Other highlights of the sale included a 1954 painting of bottles by Nicolas de Staël, made shortly before his death, in 1955. The work sold for €1.3million ($1.8million), within its estimate of €1million/1.5million. Jean Fautrier’s painting La Dodue, 1955, from the personal collection of the artist’s friend Jean Paulhan, sold for €175,950 ($244,853) against an estimate of €70,000/90,000, and Barge Péniche, 1975, a major oil painting in blue by Joan Mitchell, sold for €900,750 ($1.25 million), above the €600,000/800,000 estimate. The session also featured more-contemporary works, including Grey Marilyn (Pictures of Diamond Dust), 2003, a portrait of Marilyn Monroe by Vik Muñiz, which sold for €45,150 ($57,821) against an estimate of €20,000/30,000.
The May 28 session, comprising the last 20 of the auction’s 200 lots, brought solid prices for works by such artists as French photographer Philippe Ramette—one of whose surrealistic self-portraits, Socle rationnel (Hommage à la Mafia), 2002, sold for €15,000 ($20,790), nearly double its €6,000/8,000 estimate—and Swiss photographer Balthasar Burkhard, whose diptych Montagnes, 1992–95, sold for €31,950 ($44,280) on an estimate of €15,000/20,000.
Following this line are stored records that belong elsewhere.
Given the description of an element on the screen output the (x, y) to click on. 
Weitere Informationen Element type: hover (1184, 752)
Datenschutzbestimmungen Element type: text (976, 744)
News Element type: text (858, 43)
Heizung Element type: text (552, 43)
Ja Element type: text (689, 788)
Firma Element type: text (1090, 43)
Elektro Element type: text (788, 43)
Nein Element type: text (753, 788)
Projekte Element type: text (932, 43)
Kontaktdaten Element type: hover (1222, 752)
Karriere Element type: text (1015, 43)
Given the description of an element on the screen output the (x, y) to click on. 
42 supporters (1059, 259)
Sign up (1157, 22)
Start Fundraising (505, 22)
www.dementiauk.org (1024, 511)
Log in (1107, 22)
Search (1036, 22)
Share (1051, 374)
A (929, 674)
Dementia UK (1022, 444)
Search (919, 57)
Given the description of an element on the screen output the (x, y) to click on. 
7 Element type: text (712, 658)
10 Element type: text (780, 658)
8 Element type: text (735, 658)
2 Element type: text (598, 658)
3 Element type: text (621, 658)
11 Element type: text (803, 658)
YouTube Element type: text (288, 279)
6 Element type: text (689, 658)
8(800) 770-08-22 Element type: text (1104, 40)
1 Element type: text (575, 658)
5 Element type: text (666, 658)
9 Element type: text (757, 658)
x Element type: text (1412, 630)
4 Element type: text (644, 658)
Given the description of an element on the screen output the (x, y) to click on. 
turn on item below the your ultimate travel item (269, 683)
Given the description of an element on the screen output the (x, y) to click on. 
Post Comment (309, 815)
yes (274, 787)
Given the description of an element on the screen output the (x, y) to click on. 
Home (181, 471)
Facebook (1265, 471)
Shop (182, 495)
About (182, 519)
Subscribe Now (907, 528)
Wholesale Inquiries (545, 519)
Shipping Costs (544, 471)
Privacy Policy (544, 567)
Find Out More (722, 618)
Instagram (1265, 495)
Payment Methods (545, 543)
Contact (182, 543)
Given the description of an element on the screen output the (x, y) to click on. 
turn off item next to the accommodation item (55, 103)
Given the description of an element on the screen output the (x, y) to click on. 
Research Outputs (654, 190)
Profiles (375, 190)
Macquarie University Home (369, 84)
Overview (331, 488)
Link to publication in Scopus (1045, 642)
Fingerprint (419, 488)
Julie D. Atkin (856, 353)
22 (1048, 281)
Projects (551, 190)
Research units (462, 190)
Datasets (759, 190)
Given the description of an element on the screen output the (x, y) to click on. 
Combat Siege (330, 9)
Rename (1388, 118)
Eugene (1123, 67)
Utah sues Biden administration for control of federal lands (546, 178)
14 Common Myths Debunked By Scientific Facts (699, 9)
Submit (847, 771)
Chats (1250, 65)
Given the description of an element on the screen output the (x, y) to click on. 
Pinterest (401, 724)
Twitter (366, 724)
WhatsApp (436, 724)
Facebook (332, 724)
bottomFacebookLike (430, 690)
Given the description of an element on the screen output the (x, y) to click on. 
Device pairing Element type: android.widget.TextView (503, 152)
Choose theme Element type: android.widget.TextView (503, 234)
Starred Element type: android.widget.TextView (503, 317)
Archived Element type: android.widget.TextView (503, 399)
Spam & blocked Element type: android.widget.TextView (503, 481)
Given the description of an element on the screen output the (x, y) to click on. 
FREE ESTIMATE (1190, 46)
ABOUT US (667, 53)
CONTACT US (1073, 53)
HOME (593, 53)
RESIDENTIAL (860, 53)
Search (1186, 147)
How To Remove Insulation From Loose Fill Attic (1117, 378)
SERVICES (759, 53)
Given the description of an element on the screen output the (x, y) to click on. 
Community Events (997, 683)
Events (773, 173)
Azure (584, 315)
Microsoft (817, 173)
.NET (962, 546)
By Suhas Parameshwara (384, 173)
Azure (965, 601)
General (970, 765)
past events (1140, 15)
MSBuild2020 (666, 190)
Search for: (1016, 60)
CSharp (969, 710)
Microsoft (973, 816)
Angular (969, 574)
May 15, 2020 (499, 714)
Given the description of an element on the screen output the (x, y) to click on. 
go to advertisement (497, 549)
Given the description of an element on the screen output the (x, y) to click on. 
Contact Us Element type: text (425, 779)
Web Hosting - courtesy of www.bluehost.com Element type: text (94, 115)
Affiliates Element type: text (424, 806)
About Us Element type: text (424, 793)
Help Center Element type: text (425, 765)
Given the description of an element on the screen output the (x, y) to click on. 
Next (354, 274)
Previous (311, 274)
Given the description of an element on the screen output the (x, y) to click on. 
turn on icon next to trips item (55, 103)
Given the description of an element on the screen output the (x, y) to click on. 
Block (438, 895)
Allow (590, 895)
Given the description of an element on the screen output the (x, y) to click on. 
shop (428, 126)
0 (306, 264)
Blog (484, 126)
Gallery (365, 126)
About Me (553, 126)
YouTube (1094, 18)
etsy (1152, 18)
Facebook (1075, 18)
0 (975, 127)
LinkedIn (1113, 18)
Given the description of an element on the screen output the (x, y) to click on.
The sale also featured less expensive works from the Wember collection, including several 1968–69 “Campbell’s Soup” screenprints by Warhol, estimated at €4,000/5,000 each. Of these, Tomato, 1968, sold for €19,950 ($27,651), as did Onion made with beef stock and Golden Mushroom, among others. Chicken Dumpling did slightly better, selling for €21,150 ($29,314).